Reproduce the records exactly.

Information:
----

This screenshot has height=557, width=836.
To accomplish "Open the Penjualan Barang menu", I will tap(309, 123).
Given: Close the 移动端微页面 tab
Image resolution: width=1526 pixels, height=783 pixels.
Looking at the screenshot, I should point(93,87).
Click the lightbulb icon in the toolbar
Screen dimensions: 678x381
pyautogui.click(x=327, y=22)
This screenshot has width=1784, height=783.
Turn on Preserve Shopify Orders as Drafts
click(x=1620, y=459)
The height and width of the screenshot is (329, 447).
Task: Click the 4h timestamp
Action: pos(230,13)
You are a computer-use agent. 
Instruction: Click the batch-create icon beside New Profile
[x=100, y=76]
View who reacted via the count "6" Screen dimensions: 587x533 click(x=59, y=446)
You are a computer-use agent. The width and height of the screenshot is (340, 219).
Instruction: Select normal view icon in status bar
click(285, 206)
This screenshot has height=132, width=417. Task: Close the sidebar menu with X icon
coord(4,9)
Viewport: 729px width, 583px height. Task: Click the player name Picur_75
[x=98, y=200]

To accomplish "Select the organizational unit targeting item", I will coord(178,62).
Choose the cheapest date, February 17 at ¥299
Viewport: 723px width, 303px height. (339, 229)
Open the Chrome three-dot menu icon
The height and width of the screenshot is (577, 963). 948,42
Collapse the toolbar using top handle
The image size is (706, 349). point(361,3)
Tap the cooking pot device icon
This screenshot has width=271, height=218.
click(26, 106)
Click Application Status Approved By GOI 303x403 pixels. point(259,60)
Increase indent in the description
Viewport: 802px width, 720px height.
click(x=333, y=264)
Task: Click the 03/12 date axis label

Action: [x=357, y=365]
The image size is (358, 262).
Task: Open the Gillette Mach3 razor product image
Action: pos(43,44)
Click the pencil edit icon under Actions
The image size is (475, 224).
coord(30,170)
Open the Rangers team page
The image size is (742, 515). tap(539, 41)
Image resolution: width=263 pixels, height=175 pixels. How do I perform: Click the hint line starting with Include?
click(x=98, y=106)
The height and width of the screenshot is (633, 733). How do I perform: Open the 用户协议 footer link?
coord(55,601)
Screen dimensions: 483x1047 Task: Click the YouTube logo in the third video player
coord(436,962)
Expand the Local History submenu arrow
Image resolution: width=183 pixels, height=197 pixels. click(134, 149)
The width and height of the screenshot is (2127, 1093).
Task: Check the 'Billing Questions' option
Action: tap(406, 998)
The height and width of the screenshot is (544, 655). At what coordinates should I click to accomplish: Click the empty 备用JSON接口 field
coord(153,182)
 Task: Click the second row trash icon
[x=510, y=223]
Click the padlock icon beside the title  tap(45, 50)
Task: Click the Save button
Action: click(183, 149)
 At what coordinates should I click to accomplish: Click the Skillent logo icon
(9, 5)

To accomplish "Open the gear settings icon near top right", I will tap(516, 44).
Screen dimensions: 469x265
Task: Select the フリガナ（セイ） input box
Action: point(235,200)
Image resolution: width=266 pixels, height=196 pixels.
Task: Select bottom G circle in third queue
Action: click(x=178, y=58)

----

Finished task:
This screenshot has height=557, width=836.
To accomplish "Open the Penjualan Barang menu", I will tap(309, 123).
Given: Close the 移动端微页面 tab
Image resolution: width=1526 pixels, height=783 pixels.
Looking at the screenshot, I should point(93,87).
Click the lightbulb icon in the toolbar
Screen dimensions: 678x381
pyautogui.click(x=327, y=22)
This screenshot has width=1784, height=783.
Turn on Preserve Shopify Orders as Drafts
click(x=1620, y=459)
The height and width of the screenshot is (329, 447).
Task: Click the 4h timestamp
Action: pos(230,13)
You are a computer-use agent. 
Instruction: Click the batch-create icon beside New Profile
[x=100, y=76]
View who reacted via the count "6" Screen dimensions: 587x533 click(x=59, y=446)
You are a computer-use agent. The width and height of the screenshot is (340, 219).
Instruction: Select normal view icon in status bar
click(285, 206)
This screenshot has height=132, width=417. Task: Close the sidebar menu with X icon
coord(4,9)
Viewport: 729px width, 583px height. Task: Click the player name Picur_75
[x=98, y=200]

To accomplish "Select the organizational unit targeting item", I will coord(178,62).
Choose the cheapest date, February 17 at ¥299
Viewport: 723px width, 303px height. (339, 229)
Open the Chrome three-dot menu icon
The height and width of the screenshot is (577, 963). 948,42
Collapse the toolbar using top handle
The image size is (706, 349). point(361,3)
Tap the cooking pot device icon
This screenshot has width=271, height=218.
click(26, 106)
Click Application Status Approved By GOI 303x403 pixels. point(259,60)
Increase indent in the description
Viewport: 802px width, 720px height.
click(x=333, y=264)
Task: Click the 03/12 date axis label

Action: [x=357, y=365]
The image size is (358, 262).
Task: Open the Gillette Mach3 razor product image
Action: pos(43,44)
Click the pencil edit icon under Actions
The image size is (475, 224).
coord(30,170)
Open the Rangers team page
The image size is (742, 515). tap(539, 41)
Image resolution: width=263 pixels, height=175 pixels. How do I perform: Click the hint line starting with Include?
click(x=98, y=106)
The height and width of the screenshot is (633, 733). How do I perform: Open the 用户协议 footer link?
coord(55,601)
Screen dimensions: 483x1047 Task: Click the YouTube logo in the third video player
coord(436,962)
Expand the Local History submenu arrow
Image resolution: width=183 pixels, height=197 pixels. click(134, 149)
The width and height of the screenshot is (2127, 1093).
Task: Check the 'Billing Questions' option
Action: tap(406, 998)
The height and width of the screenshot is (544, 655). At what coordinates should I click to accomplish: Click the empty 备用JSON接口 field
coord(153,182)
 Task: Click the second row trash icon
[x=510, y=223]
Click the padlock icon beside the title  tap(45, 50)
Task: Click the Save button
Action: click(183, 149)
 At what coordinates should I click to accomplish: Click the Skillent logo icon
(9, 5)

To accomplish "Open the gear settings icon near top right", I will tap(516, 44).
Screen dimensions: 469x265
Task: Select the フリガナ（セイ） input box
Action: point(235,200)
Image resolution: width=266 pixels, height=196 pixels.
Task: Select bottom G circle in third queue
Action: click(x=178, y=58)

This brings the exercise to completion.